Roles of radical species in vacuum-UV/UV/peroxydisulfate advanced oxidation processes and contributions of the species to contaminant degradation at different water depths

Abstract

Vacuum-UV (VUV) (wavelength 185 nm)/ UV (wavelength 254 nm) are applied to improve performances of UV-based advanced oxidation processes. However, the improvements were strongly affected by water depth because of poor VUV transmittance in water. In this study, VUV/UV and peroxydisulfate (PDS) were used to degrade carbamazepine. More SO4•− oxidation occurred in VUV/UV/PDS than VUV/UV with similar •OH oxidation occurring. The additional SO4•− oxidation could be caused by VUV/PDS in superficial water or UV/PDS in deeper water.
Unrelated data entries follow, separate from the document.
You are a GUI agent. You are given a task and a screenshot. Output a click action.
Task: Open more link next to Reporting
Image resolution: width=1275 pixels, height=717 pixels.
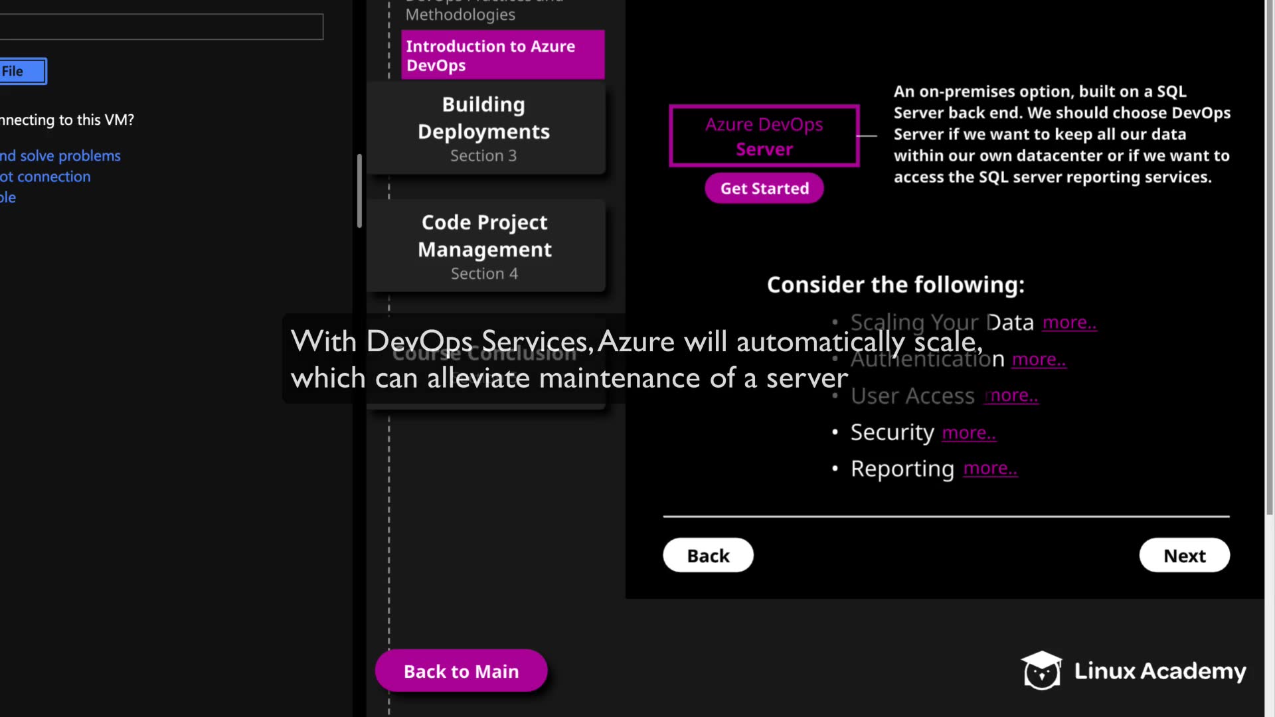point(990,469)
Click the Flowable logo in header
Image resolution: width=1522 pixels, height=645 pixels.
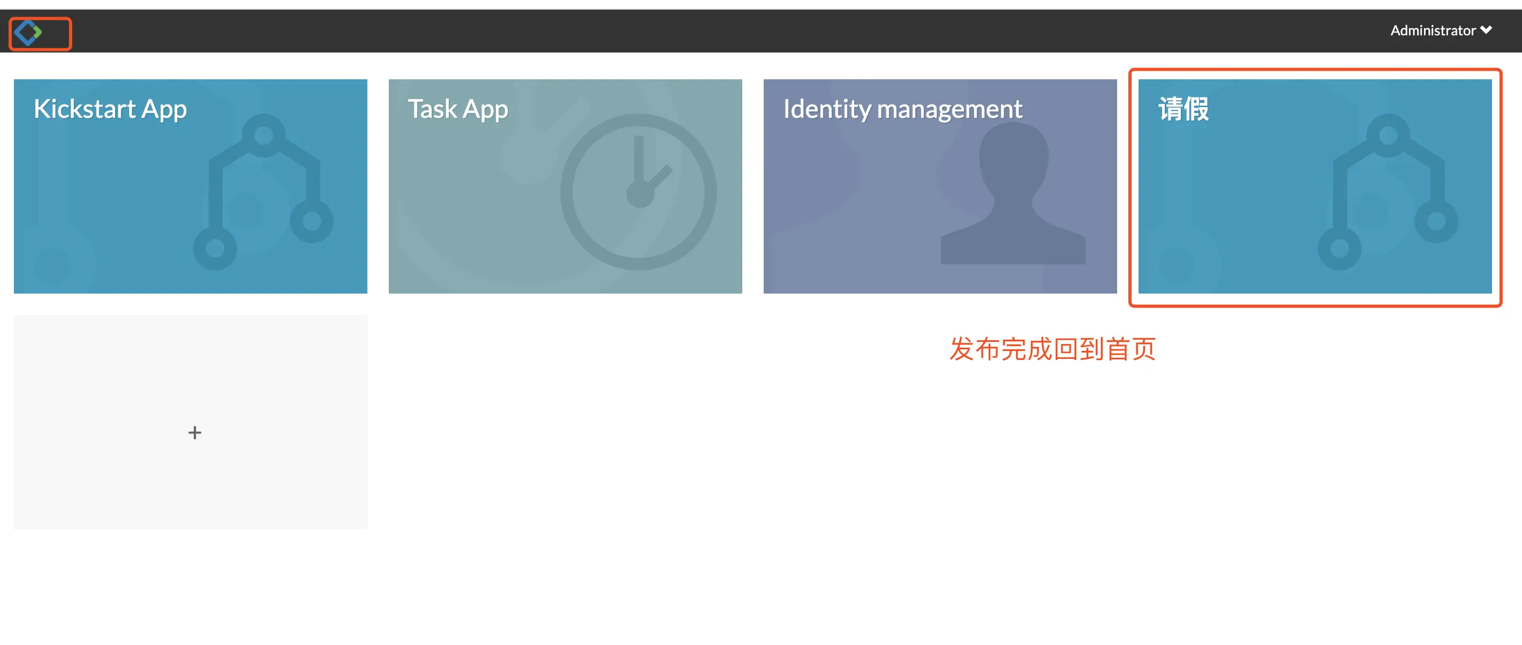coord(27,33)
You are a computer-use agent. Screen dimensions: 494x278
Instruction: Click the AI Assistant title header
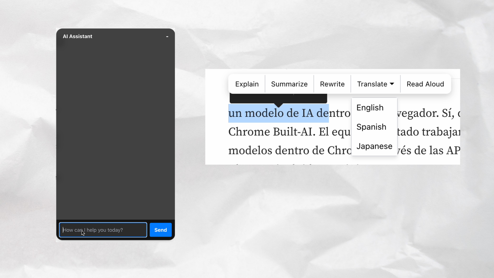coord(77,37)
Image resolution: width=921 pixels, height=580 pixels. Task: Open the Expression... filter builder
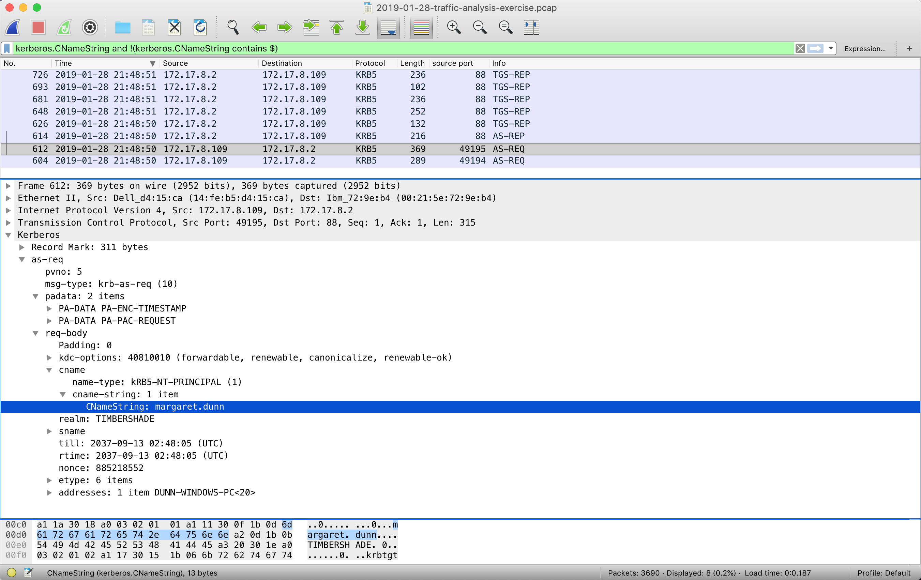tap(864, 49)
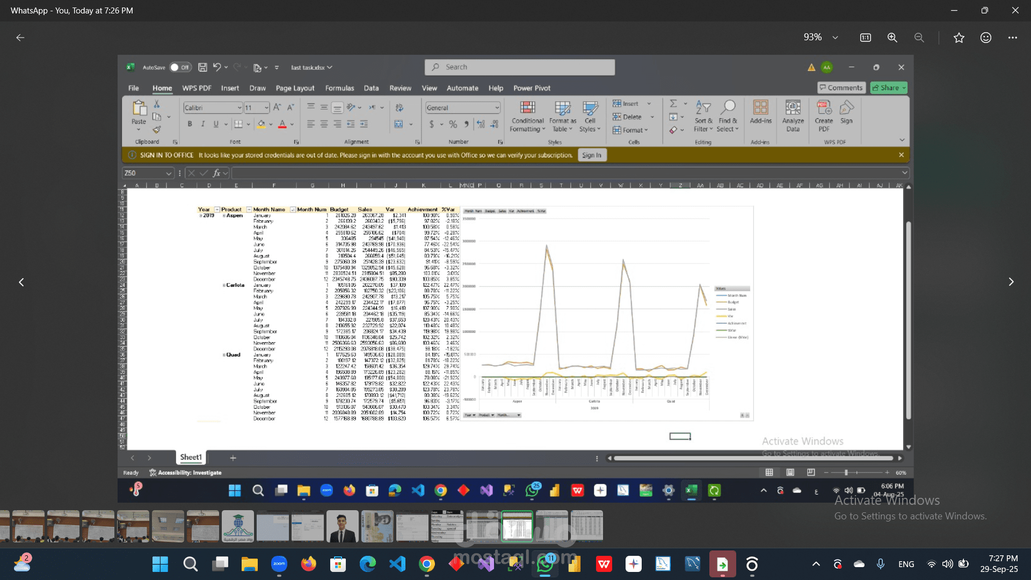Open the emoji reaction smiley icon

coord(985,38)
The synergistic factor for VUV/UV/PDS processes relative to VUV/UV and UV/PDS processes was 1.32. VUV/UV/PDS performances were affected by competition for photon absorption by dissolved organic matter (32–58 % inhibition), radical quenching by CO32−/HCO3− and NO3−, and conversion of •OH and SO4•− into reactive chlorine species by Cl−. Radical probe experiments and steady-state kinetic modeling simulations indicated that 34 %, 25 %, and 40 % of carbamazepine degradation occurring in 2-cm-deep bulk solution was due to •OH oxidation through VUV/H2O, SO4•− oxidation through VUV/PDS, and SO4•− oxidation through UV/PDS, respectively. Contribution of VUV-driven processes decreased with increasing water depth and became equivalent to contribution of 3.5-cm-deep UV-driven processes, which indicated the importance of optimizing water depth in VUV/UV-advanced oxidation process reactors.